The p53 protein, often referred to as the “guardian of the genome,” plays a crucial role in cell biology by regulating cell cycle, apoptosis, and genomic stability. Its functions include activating DNA repair proteins, arresting cell growth in response to DNA damage, initiating programmed cell death, and contributing to the senescence response. Alterations of p53 are present in more than half of all human cancers, collectively making them the most common event in the development of cancer.
Chimeric antigen receptor (CAR) T cell therapy is a groundbreaking approach that engineers T cells to target specific antigens on cancer cells. In this context, researchers led by Carl June, MD, at the Perelman School of Medicine, University of Pennsylvania, investigated the potential of modulating the p53 signaling network with Δ133p53α to enhance CAR T cell therapy’s effectiveness in their article published in The Proceedings of the National Academy of Sciences and titled, “Enhancing chimeric antigen receptor T cell therapy by modulating the p53 signaling network with Δ133p53α.”

EXTRACTED INFORMATION

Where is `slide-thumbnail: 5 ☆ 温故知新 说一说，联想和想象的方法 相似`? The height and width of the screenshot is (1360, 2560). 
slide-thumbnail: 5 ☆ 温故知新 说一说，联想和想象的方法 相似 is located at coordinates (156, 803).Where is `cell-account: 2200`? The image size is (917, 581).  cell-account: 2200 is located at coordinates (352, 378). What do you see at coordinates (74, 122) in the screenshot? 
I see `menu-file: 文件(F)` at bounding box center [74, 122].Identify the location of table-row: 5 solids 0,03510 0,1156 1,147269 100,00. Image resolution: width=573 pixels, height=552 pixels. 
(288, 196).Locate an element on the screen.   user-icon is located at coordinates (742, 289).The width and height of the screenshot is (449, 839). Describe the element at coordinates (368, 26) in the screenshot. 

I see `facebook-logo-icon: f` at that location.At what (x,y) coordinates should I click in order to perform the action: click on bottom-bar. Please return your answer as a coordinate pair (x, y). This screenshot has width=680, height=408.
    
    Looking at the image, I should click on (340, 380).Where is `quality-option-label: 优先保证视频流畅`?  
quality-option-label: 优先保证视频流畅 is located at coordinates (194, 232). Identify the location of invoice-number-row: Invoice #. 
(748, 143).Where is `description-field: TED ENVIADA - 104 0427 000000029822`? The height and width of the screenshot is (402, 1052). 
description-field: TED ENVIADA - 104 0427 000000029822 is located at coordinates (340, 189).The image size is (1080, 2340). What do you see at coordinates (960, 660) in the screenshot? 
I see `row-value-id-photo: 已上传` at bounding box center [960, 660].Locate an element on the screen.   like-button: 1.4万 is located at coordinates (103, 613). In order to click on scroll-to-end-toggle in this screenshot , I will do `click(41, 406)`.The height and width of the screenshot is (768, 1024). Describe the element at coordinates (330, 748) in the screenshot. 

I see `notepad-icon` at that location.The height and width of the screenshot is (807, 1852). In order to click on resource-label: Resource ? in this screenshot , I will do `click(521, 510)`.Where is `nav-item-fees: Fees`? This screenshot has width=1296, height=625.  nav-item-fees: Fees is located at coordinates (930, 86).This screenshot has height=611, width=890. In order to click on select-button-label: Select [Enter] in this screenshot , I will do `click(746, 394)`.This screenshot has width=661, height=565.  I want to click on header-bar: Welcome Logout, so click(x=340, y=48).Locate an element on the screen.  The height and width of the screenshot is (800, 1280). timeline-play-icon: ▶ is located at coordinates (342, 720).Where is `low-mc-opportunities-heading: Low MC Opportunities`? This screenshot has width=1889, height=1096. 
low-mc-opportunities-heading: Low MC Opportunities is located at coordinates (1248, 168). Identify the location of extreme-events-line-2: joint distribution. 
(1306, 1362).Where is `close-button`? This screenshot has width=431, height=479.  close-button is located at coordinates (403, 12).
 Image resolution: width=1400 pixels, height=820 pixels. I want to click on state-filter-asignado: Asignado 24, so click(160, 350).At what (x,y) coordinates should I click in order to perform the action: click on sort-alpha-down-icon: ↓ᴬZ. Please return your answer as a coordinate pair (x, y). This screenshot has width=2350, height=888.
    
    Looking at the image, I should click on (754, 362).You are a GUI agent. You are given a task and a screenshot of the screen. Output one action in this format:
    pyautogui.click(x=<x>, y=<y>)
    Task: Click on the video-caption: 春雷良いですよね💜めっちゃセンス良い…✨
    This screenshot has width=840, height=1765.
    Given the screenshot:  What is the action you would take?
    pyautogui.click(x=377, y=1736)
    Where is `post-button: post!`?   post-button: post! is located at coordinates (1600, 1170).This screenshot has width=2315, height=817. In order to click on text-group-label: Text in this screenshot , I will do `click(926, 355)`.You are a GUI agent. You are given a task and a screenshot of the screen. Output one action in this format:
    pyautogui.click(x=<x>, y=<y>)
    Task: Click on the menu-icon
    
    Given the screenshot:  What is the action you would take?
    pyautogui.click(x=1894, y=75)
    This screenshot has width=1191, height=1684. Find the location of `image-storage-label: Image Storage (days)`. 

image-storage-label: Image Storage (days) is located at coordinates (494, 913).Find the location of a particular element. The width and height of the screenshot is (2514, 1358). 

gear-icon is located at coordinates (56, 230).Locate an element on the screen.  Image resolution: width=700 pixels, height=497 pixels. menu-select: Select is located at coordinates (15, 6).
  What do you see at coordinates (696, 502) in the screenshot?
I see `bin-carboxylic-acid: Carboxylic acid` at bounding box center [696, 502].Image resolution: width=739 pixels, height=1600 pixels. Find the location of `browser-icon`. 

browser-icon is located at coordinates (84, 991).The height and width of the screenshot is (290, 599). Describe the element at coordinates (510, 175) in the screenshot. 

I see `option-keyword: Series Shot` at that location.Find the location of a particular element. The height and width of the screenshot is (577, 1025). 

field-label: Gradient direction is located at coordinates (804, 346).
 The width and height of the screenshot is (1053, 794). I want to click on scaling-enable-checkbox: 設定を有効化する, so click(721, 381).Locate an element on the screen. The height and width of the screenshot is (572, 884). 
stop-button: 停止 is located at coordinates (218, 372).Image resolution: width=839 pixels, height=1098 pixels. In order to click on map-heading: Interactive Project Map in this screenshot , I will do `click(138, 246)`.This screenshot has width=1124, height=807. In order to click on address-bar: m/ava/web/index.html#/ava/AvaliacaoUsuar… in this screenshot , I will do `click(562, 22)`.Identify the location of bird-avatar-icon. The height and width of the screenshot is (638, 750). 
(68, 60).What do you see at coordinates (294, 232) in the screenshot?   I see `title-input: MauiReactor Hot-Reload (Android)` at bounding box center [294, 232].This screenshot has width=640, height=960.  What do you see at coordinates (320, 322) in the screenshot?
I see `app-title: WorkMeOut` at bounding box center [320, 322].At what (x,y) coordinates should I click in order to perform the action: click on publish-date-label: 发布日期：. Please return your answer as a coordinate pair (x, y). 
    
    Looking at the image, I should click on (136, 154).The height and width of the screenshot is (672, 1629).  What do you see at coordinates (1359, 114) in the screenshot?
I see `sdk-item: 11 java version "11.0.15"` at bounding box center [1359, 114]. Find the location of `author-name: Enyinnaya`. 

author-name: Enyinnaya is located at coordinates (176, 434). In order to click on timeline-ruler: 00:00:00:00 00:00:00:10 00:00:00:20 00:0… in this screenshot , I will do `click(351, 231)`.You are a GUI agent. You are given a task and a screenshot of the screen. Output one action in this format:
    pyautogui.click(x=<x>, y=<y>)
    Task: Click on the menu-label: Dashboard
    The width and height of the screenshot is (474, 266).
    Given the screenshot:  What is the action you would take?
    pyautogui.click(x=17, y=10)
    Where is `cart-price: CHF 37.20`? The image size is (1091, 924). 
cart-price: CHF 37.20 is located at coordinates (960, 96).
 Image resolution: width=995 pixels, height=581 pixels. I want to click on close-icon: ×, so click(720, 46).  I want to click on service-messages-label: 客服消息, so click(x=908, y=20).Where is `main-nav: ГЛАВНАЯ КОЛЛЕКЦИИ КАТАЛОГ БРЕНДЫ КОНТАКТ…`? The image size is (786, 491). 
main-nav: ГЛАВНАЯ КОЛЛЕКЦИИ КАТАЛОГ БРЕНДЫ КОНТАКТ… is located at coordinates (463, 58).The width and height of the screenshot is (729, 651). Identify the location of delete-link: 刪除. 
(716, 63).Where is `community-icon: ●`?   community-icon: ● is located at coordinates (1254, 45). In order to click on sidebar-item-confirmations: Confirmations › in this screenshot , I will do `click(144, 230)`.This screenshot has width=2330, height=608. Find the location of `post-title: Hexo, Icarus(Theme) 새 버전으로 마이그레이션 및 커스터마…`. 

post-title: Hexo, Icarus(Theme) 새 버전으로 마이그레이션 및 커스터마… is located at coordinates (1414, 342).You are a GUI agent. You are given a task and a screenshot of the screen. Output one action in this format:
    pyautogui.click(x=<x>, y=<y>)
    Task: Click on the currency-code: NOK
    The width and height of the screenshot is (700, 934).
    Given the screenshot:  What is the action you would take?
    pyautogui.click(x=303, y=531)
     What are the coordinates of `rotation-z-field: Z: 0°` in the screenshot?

WHAT YOU WILL DO
#1 According to the passage on p53 and CAR T cell therapy, in what share of human cancers are alterations of p53 present?
#2 Continue the passage on p53 and CAR T cell therapy from the point where it ends.

RESPONSES PER TASK
#1 More than half of all human cancers.

#2
Increased antitumor function of CAR T cells
June and colleagues focused on Δ133p53α, a variant of the p53 protein whose expression decreases with age in human T cells. Their study demonstrated that continuous expression of Δ133p53α significantly improved the antitumor function of CAR T cells. This enhancement was observed in CAR T cells derived from both healthy donors and individuals with chronic lymphocytic leukemia (CLL) who had previously failed to respond to CAR T cell therapy during clinical trials. By expressing Δ133p53α, CAR T cells exhibited improved metabolic function, resulting in enhanced antitumor activity, particularly under conditions of high tumor burden. Even in nutrient-limiting environments, CAR T cells expressing Δ133p53α showed increased proliferation and effectively cleared more tumor cells due to enhanced biosynthetic processes and improved mitochondrial function.
According to the researchers, “CAR T cell therapy, a transformative treatment for blood cancers, is limited by T cell dysfunction, especially in chronic lymphocytic leukemia (CLL). Our study reveals a pivotal role for the human and great ape-specific p53 isoform, Δ133p53α, in enhancing the therapeutic efficacy of CAR T cells. Expressing Δ133p53α in CAR T cells improves their metabolic robustness, enabling superior antitumor function, particularly under high tumor burden conditions.”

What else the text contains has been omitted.